◆ Things to do ◆
1. List every section heading in the help page that comes after "See Also".
2. Rewrite everything in the help page from "Note that if" down to "selected are eligible for selection.", swapping in "allowed" wherever "eligible" appears.

## start Source

| Generate a Random Subset from a Spreadsheet |
| See Also |
This menu can be used to create new spreadsheets based on a random subset/sample of rows
from a spreadsheet.
Number of Samples
Provides a space to specify the number of random samples to be used. Alternatively, you
can provide a percentage of the number of rows to be used by selecting the % option.
Note that if Sample with Replacement option is selected, then the number of samples
must be less than the number or rows in the spreadsheet (or 100 %).
Sample with Replacement
When selected, sampling with replacement will be used when forming the subset. That is at each random
selection of a row, all the available rows are eligible for selection. If this option is not selected
then only the rows that have not been previously selected are eligible for selection.
Weighting
If a column in the drop down list is selected, then the values in the
selected column will be used in a weighted random sample.
The default is the <Equal> setting, where all rows have equal chance
of being selected.
Rows with a weight value ≤ 0 will not be included
in the random sample.
Seed
The Seed option is used to specify an integer value that will
be used to start the randomization. If a value of * is given for the seed, a
value from the computer's clock will be used.
Create Unique column names
When selected, columns in the spreadsheet will have
new names generated for them so that they are unique, otherwise the
columns will have the same names as the original spreadsheet.
Randomize Rows
When selected, rows in the resulting spreadsheet will be sorted into a random order.
OK
Generate a random subset into a new spreadsheet and close the dialog.

## end Source
## start Record set

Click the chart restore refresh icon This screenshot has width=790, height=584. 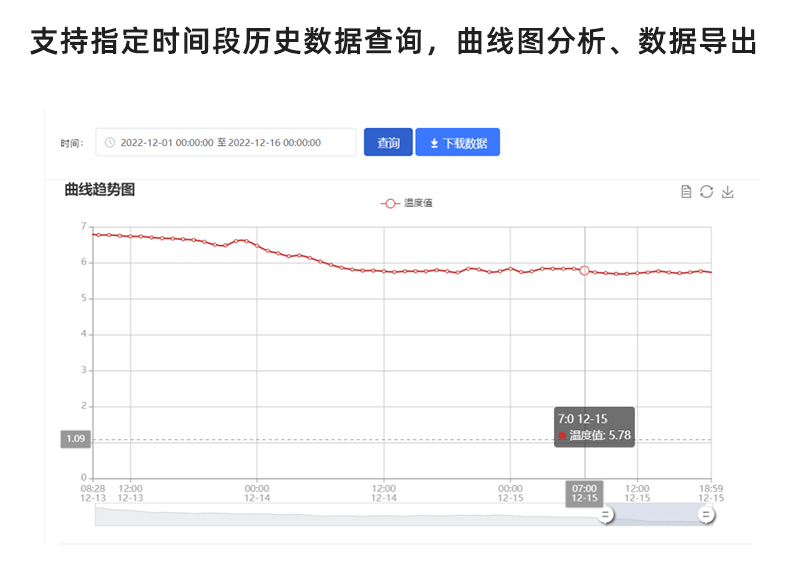[707, 192]
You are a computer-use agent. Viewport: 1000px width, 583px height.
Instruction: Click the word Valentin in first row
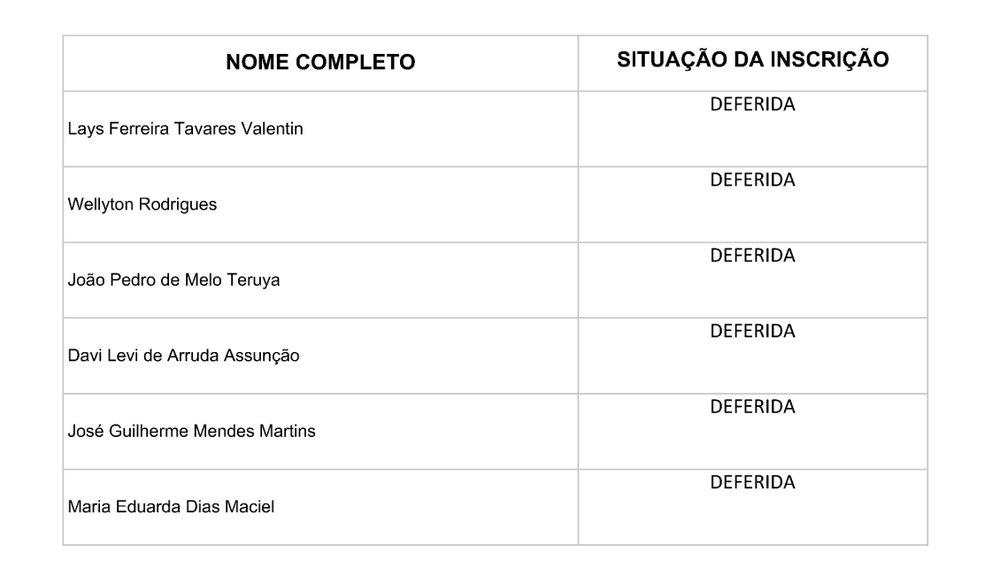point(272,129)
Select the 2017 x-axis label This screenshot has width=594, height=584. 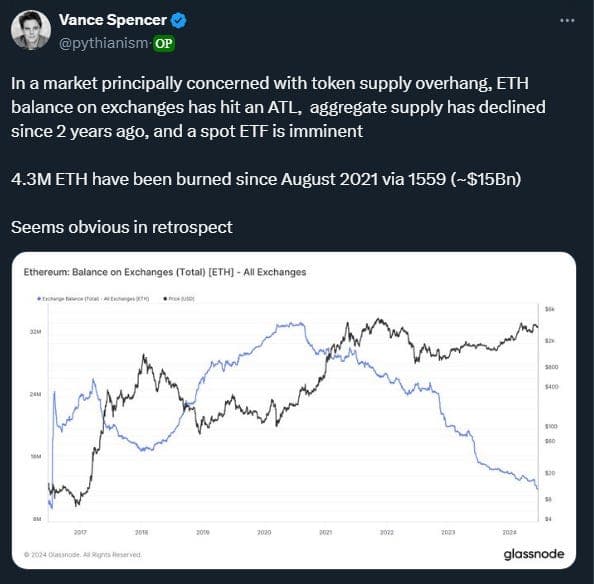click(x=80, y=532)
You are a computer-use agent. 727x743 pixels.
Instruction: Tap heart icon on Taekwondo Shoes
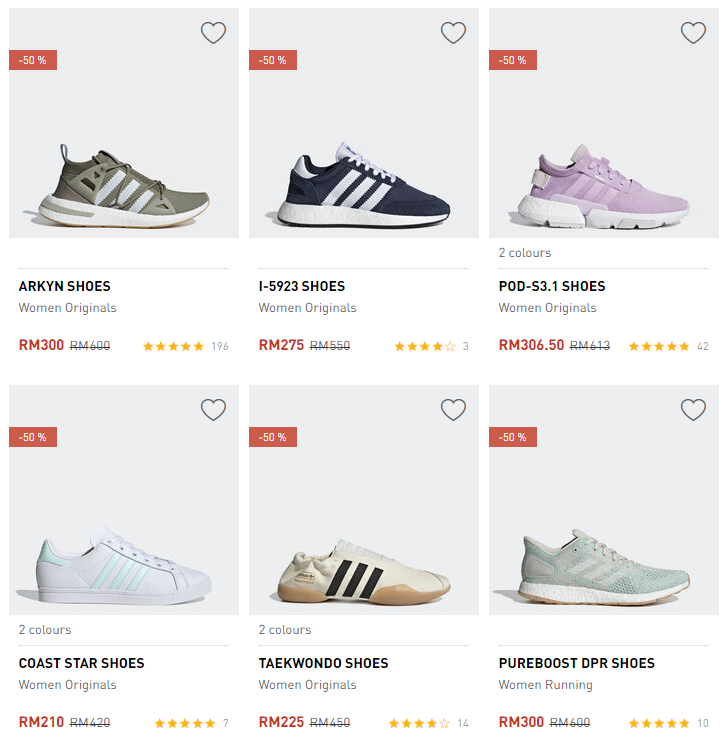click(x=453, y=410)

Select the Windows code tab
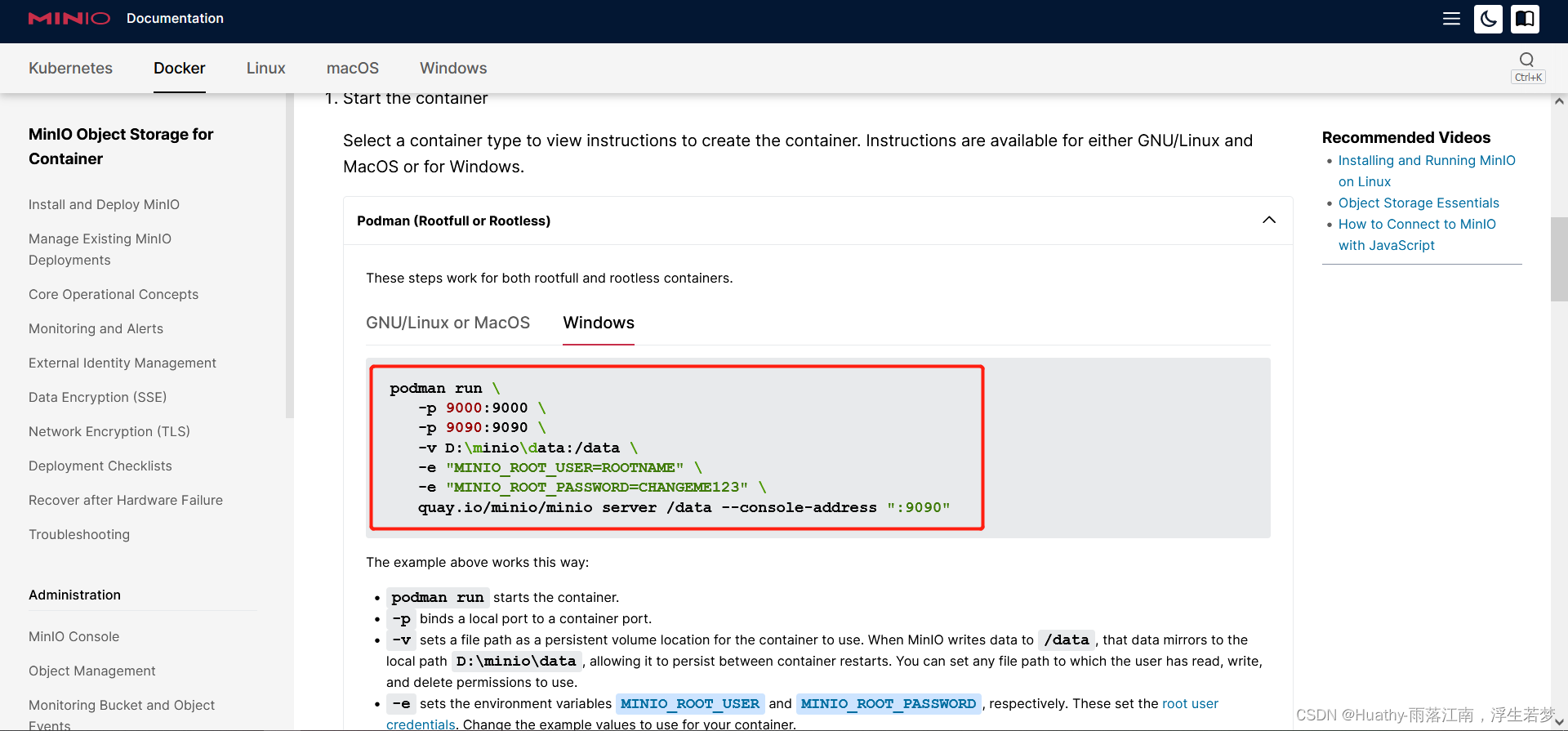coord(599,323)
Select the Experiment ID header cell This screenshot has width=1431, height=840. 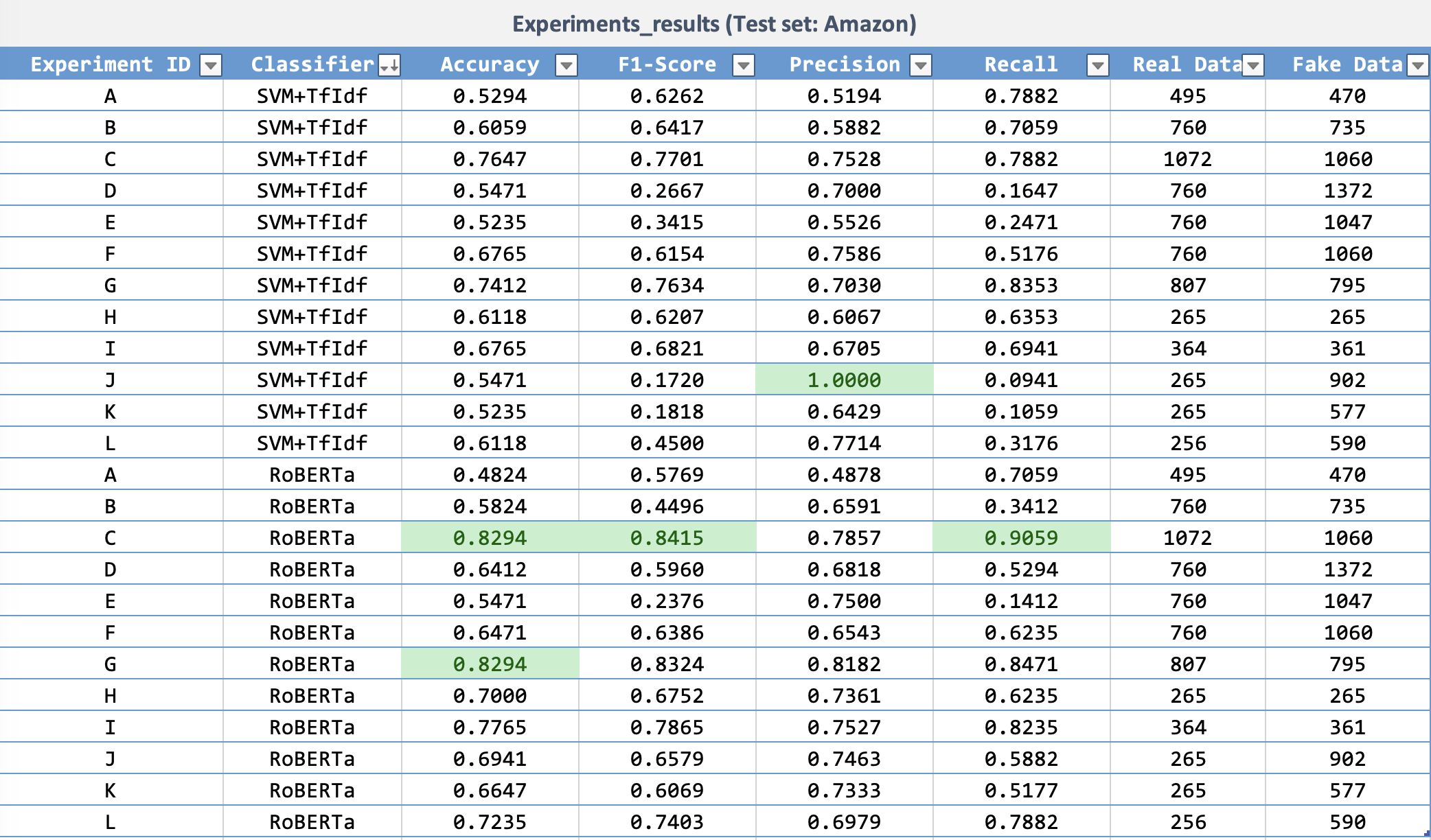pos(110,65)
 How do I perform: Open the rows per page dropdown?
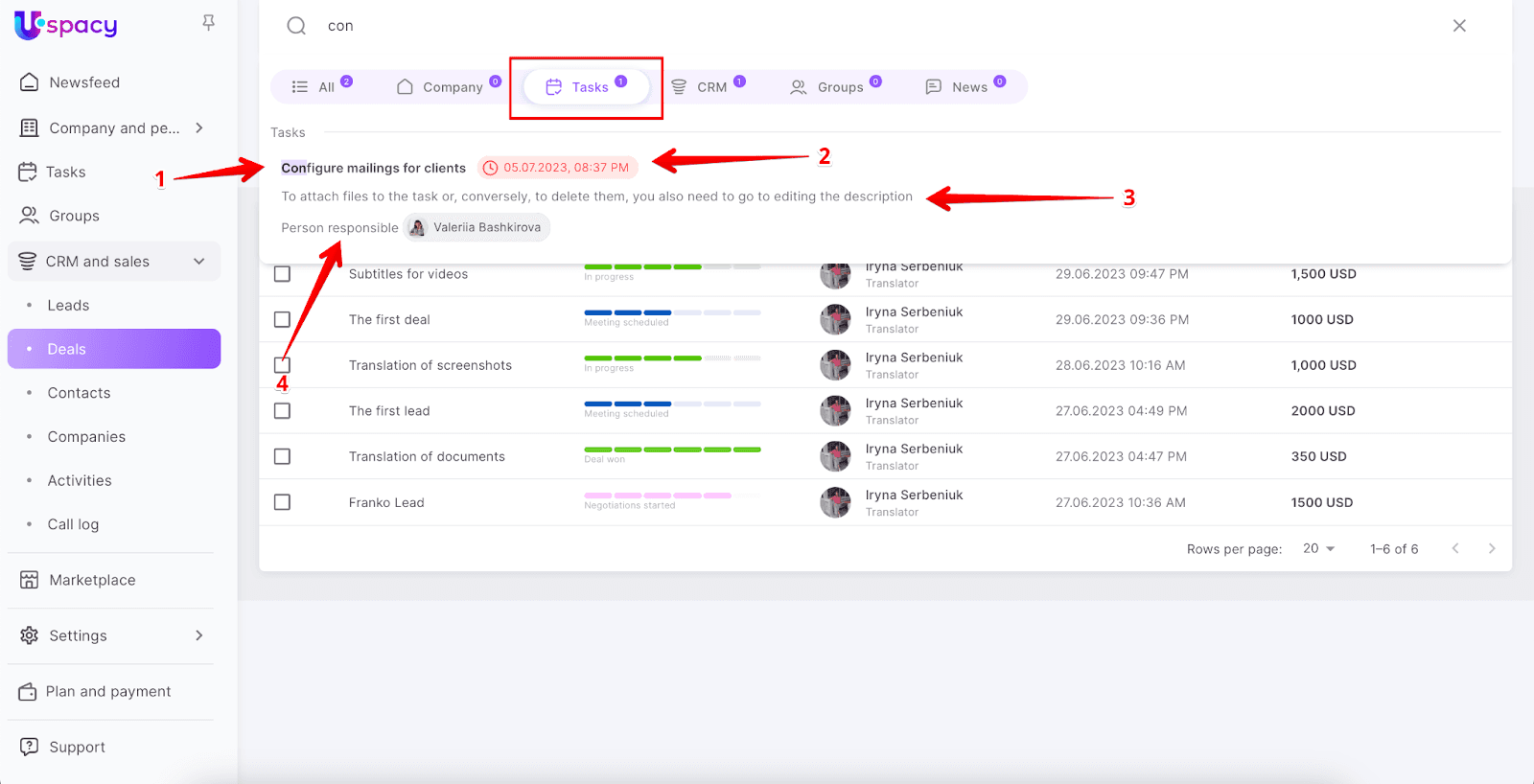[1319, 548]
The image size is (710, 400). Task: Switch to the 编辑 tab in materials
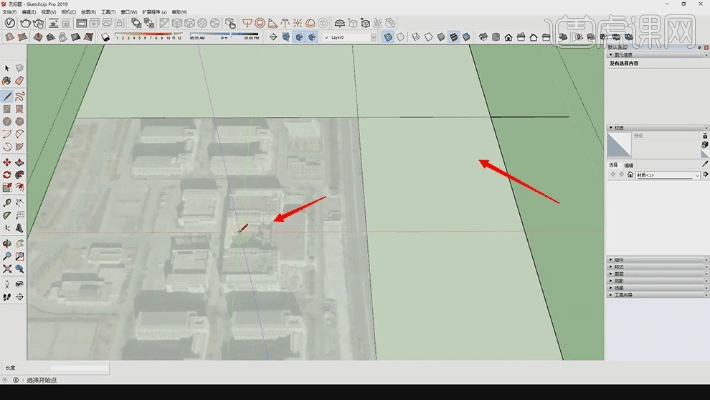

## end Record set

◆ Task results ◆
1.
Number of Samples
Sample with Replacement
Weighting
Seed
Create Unique column names
Randomize Rows
OK

2.
Note that if Sample with Replacement option is selected, then the number of samples
must be less than the number or rows in the spreadsheet (or 100 %).
Sample with Replacement
When selected, sampling with replacement will be used when forming the subset. That is at each random
selection of a row, all the available rows are allowed for selection. If this option is not selected
then only the rows that have not been previously selected are allowed for selection.